Summary
“Children of the Royal Sun” continues to struggle with balancing its conflicts, characters, and competing plots, while the show itself remains frustratingly inscrutable.
This recap of Penny Dreadful: City of Angels season 1, episode 5, “Children of the Royal Sun”, contains spoilers. You can check out our thoughts on the previous episode by clicking these words.
Penny Dreadful: City of Angels has always unashamedly been about conflicts, but while it has a decent handle on the demonic, it hasn’t, at least as of its fifth episode, “Children of the Royal Sun”, figured out how best to build its human ones. The extent to which bizarre character decisions and inconsistencies are consequences of Magda’s meddling or plain bad writing is anyone’s guess, but in practice it hardly matters – the effect is of nobody in this show seeming to know what they’re doing, not least the characters upon whose decisions it ostensibly turns.
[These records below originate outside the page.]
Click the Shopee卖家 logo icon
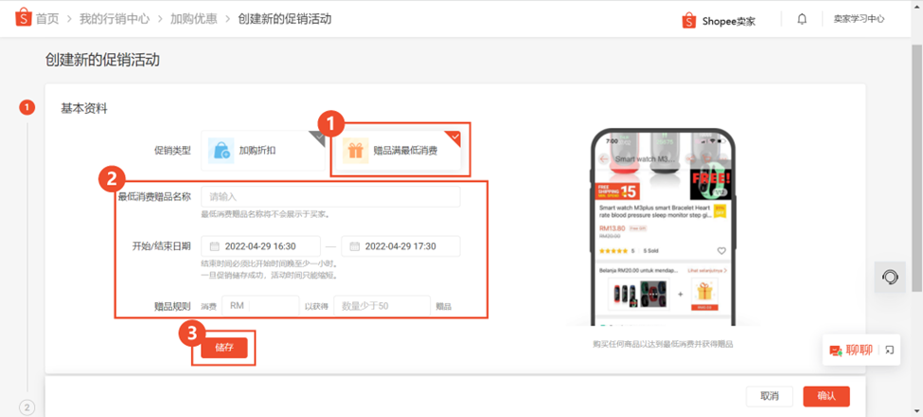 pyautogui.click(x=689, y=21)

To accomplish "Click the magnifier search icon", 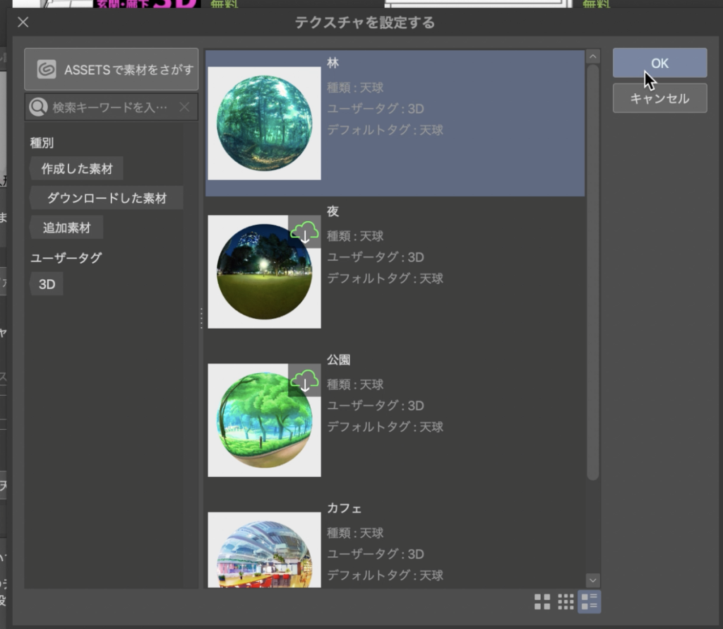I will 38,107.
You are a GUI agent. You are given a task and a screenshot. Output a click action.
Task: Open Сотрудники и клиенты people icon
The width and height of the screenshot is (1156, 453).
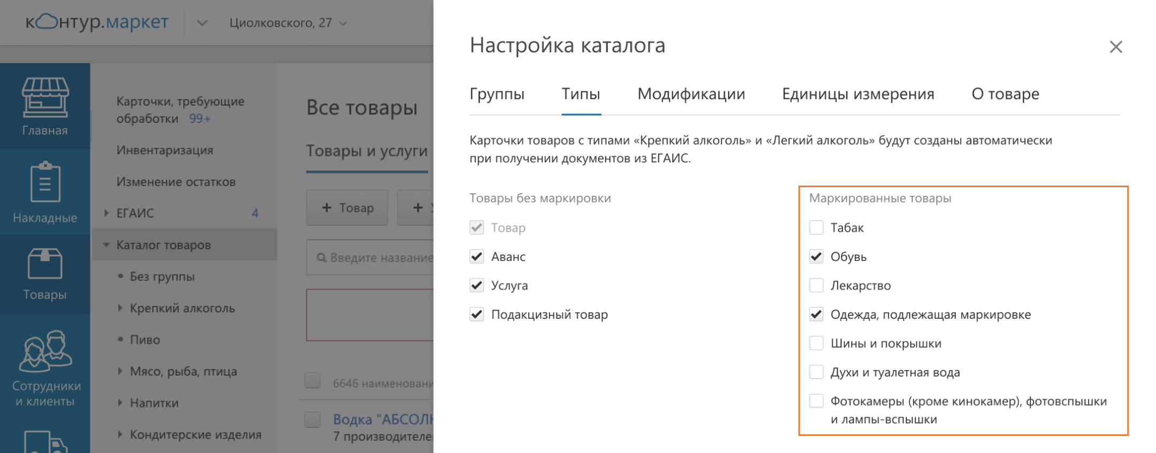(x=45, y=351)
Penny Dreadful: City of Angels episode 5 continues to draw battle lines between theatres of war and the combatants who defend each front; Tiago (Daniel Zovatto) is caught between his Chicano family and heritage and law and order; Lewis (Nathan Lane) is in the midst of a Nazi plot that requires him to flirt with morality in a way he isn’t comfortable with. These two are partners, let’s not forget, but show’s efforts at convincing us they’re some kind of elite crime-busting duo are hilarious when you consider that not only have they not solved a single case since the show began, they’ve barely remembered to investigate the one that’s at the center of the plot.
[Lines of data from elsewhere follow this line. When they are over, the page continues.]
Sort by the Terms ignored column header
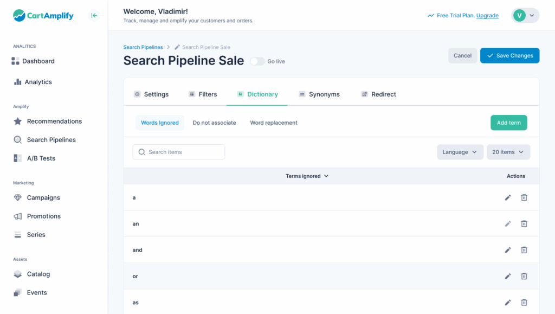 point(307,176)
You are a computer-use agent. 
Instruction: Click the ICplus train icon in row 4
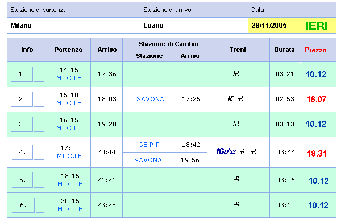(226, 151)
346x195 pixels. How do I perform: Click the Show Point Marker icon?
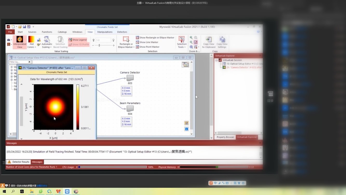[x=137, y=47]
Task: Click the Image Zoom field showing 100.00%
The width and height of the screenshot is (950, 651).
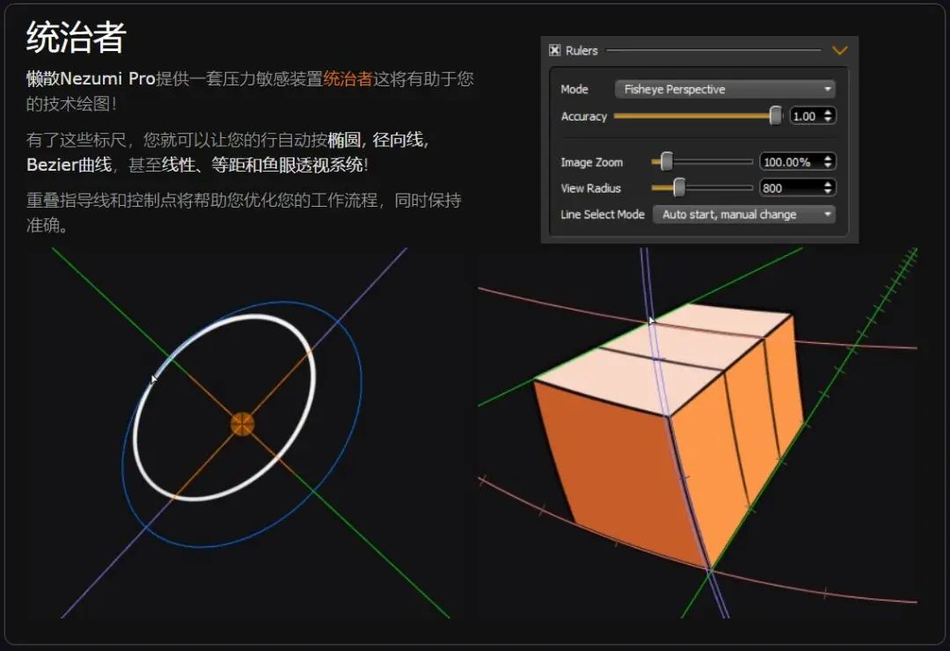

This seemingly random picking up and abandoning of plot threads and ideas has two consequences: one, it gives the impression of the show having no idea what it’s doing, and two, it gives each character fish-like short-term memories. We’re expected to believe, for instance, that Tiago is torn between his responsibilities to the institution that employs him and the family that he belongs to, but he shot one brother in the head during the premiere and pulls a gun on the other in “Children of the Royal Sun”, but still has the gall to get wound up about racist brutality among his fellow officers. The fact he’s looking into the murder of an officer committed by his brother as retribution for sexually assaulting his sister (among other things) seems almost like a coincidence.
It’s hard to buy into all these ideas of great battles and so on when the fighters themselves don’t even seem to know which side they’re on. The script has characters (Tiago being the most egregious, Sister Molly (Kerry Bishé) being a close second) behave in whichever way the script requires them to with nary a thought spared for any internal logic or the audience’s memory. I can tolerate this when it comes to Magda (Natalie Dormer) puppeteering people of influence – “tolerate” is, at this point, the best word to describe putting up with those segments – but less so with figures who aren’t under her sway. The show’s always at its best when it’s leaning into Dormer’s charisma and sex appeal but regularly forgets that not everyone can abide by the same playing-with-toys randomness. This is to say nothing of how nebulous Magda’s schemes actually feel, currently, and how her influence actually takes away from the individuality of certain characters she’s putting to her own use.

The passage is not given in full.